Expression, distribution and function of the focal adhesion kinase (pp125FAK) during murine ectoplacental cone outgrowthin vitro

Mouse embryo implantation is a complex process that includes trophoblast cells derived from ectoplacental cone (EPC) adhesion to and migration through the extracellular matrix (ECM) of uterine endometrium and invasion into the decidua. At the time of implantation, fibronectin (FN) is abundant in the decidua and is distributed pericellularly around each individual strornal cell, and its receptor (integrin α₅β₁) expression on trophoblast populations is up-regulated. The focal adhesion kinase, a 125 ku protein tyrosine kinase (pp125^FAK), is tyrosine phosphorylated upon integrin engagement with its ECM ligand, and its tyrosine phosphorylation sites then serve as the binding sites which couple it with cellular proteins that contain Src SH2 or SH3 domains.
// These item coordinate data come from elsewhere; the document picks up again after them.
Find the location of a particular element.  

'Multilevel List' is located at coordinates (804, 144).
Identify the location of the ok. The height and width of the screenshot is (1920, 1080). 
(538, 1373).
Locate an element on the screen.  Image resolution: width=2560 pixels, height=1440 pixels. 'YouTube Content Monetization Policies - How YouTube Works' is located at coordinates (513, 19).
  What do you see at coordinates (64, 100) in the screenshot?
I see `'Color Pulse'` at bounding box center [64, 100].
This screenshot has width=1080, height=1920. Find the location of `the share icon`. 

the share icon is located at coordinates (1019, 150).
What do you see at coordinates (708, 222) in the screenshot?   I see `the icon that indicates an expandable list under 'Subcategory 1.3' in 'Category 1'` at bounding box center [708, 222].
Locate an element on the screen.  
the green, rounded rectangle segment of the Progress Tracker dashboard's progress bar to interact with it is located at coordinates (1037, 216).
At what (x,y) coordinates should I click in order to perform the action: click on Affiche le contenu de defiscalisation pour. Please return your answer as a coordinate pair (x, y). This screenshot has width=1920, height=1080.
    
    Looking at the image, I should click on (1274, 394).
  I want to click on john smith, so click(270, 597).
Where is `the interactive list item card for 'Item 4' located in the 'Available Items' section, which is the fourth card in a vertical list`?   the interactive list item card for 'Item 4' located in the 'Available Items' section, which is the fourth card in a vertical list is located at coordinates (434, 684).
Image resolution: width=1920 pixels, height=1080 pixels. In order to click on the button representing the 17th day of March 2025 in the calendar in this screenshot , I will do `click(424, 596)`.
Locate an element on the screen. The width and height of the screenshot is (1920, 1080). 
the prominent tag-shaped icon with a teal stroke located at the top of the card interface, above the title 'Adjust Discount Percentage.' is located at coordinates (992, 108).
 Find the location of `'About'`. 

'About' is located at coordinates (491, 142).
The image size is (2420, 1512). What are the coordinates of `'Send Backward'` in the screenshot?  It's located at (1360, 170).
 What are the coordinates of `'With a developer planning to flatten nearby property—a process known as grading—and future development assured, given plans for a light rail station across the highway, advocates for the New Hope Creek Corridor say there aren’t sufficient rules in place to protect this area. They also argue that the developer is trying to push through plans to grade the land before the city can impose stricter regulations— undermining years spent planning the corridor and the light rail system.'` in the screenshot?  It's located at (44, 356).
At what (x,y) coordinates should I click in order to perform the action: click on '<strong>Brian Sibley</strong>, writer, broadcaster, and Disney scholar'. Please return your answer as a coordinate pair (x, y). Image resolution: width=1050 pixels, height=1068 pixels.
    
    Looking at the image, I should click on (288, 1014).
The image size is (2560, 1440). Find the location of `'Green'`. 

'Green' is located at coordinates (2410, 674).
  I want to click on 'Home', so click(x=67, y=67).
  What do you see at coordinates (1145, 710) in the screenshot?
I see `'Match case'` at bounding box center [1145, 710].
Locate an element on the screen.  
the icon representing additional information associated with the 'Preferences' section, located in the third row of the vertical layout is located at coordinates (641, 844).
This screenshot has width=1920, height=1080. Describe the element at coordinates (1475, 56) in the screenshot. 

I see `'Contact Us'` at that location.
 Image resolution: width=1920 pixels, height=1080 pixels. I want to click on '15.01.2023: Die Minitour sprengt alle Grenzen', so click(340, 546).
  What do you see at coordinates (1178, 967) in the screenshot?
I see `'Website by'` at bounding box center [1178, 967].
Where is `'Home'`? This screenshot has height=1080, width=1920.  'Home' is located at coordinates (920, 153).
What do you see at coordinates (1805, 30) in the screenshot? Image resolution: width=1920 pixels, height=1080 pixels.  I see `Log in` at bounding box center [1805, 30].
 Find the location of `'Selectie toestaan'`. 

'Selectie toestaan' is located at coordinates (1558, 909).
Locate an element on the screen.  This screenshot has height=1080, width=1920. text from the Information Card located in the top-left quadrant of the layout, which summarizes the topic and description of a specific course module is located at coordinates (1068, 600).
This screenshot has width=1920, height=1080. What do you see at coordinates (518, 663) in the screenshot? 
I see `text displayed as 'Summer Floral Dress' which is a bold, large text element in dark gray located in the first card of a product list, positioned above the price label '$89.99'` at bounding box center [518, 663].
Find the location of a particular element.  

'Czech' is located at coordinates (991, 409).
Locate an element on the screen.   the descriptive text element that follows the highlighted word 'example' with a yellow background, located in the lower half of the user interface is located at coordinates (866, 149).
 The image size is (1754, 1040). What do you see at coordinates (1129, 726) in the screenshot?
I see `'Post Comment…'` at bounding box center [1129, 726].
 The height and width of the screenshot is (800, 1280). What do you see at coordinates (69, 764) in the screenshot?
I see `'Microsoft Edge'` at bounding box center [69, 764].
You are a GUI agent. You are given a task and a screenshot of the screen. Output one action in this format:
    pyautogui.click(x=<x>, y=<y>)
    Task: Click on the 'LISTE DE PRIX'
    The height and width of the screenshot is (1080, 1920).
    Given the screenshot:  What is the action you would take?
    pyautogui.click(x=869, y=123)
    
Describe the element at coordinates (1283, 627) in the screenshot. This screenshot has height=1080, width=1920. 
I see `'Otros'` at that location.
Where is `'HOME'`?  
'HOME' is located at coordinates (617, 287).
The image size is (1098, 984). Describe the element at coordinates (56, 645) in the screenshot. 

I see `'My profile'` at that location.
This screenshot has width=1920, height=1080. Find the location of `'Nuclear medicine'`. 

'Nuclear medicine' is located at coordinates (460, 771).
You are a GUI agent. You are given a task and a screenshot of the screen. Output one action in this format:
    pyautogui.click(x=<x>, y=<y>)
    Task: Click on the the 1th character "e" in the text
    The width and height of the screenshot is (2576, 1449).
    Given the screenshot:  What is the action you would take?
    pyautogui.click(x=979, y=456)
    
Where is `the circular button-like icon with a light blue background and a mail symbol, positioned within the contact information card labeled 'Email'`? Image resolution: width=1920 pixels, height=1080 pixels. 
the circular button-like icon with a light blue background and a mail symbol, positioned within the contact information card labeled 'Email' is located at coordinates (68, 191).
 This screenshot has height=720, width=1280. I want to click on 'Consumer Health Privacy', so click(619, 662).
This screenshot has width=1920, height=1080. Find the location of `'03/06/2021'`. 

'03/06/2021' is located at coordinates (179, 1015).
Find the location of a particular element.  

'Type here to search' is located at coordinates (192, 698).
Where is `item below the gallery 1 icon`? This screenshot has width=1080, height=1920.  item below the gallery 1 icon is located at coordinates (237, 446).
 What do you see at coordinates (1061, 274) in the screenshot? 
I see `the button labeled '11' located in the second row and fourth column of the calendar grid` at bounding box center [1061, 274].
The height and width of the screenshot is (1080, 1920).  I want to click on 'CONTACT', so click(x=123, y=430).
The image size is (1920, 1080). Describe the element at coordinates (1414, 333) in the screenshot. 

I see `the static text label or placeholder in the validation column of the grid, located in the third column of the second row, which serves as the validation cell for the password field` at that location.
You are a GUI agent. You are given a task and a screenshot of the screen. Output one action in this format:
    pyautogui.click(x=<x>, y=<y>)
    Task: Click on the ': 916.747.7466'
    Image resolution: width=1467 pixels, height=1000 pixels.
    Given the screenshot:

Through these linkages, pp125^FAK may integrate multiple signals triggered by integrins. The model of EPC culturein vitro was used to study the expression, distribution and function of pp125^FAK during EPC outgrowth on FN. Results indicated that, pp125^FAK primarily expressed and distributed in cellular focal adhesions of the front edge of trophoblast outgrowth from EPC, and was localized in the peripheral region of the individual migrating trophblast cell; antibody or antisense oligodeoxynucleotide to pp125^FAk inhibited EPC attachment and outgrowth, as well as trophoblast cells spreading and migration. This experiment demonstrated that pp125^FAK as an integrin-mediated signaling molecule was involved in EPC outgrowthin vitro, and played an important role during trophoblast cells interaction with FN.